_What is required_
Give the items from the line containing "Open the help question mark icon" through the line containing "(x=1360, y=464)" as a JSON list of strings, one per line, leaving out blank lines.

_Records for this exercise_
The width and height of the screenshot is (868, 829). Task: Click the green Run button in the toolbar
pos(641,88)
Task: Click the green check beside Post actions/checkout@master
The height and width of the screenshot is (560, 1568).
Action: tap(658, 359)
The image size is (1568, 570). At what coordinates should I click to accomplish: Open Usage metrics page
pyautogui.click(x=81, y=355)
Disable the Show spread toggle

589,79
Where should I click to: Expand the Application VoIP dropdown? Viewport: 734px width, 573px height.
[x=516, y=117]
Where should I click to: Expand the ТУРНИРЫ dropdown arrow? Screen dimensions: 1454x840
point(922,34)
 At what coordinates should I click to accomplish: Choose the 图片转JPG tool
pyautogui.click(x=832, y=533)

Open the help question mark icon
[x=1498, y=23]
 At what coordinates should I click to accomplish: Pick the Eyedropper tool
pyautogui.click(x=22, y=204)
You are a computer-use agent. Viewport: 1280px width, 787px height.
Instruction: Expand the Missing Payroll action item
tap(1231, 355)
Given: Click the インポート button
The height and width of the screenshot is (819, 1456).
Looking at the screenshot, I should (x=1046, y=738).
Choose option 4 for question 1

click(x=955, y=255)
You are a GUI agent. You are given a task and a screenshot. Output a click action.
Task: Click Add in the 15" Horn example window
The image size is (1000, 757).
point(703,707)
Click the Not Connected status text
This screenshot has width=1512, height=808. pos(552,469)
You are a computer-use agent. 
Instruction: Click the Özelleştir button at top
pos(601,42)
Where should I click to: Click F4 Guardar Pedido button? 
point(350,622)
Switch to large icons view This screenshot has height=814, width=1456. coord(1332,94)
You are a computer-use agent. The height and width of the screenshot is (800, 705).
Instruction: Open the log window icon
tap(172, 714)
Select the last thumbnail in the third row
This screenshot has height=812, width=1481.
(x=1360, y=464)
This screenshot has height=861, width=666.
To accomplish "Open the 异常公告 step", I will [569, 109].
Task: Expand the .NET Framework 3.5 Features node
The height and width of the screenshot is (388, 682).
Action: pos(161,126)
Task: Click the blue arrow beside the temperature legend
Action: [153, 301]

_Response to the task_
[
  "Open the help question mark icon",
  "[x=1498, y=23]",
  " At what coordinates should I click to accomplish: Pick the Eyedropper tool",
  "pyautogui.click(x=22, y=204)",
  "You are a computer-use agent. Viewport: 1280px width, 787px height.",
  "Instruction: Expand the Missing Payroll action item",
  "tap(1231, 355)",
  "Given: Click the インポート button",
  "The height and width of the screenshot is (819, 1456).",
  "Looking at the screenshot, I should (x=1046, y=738).",
  "Choose option 4 for question 1",
  "click(x=955, y=255)",
  "You are a GUI agent. You are given a task and a screenshot. Output a click action.",
  "Task: Click Add in the 15\" Horn example window",
  "The image size is (1000, 757).",
  "point(703,707)",
  "Click the Not Connected status text",
  "This screenshot has width=1512, height=808. pos(552,469)",
  "You are a computer-use agent. ",
  "Instruction: Click the Özelleştir button at top",
  "pos(601,42)",
  "Where should I click to: Click F4 Guardar Pedido button? ",
  "point(350,622)",
  "Switch to large icons view This screenshot has height=814, width=1456. coord(1332,94)",
  "You are a computer-use agent. The height and width of the screenshot is (800, 705).",
  "Instruction: Open the log window icon",
  "tap(172, 714)",
  "Select the last thumbnail in the third row",
  "This screenshot has height=812, width=1481.",
  "(x=1360, y=464)"
]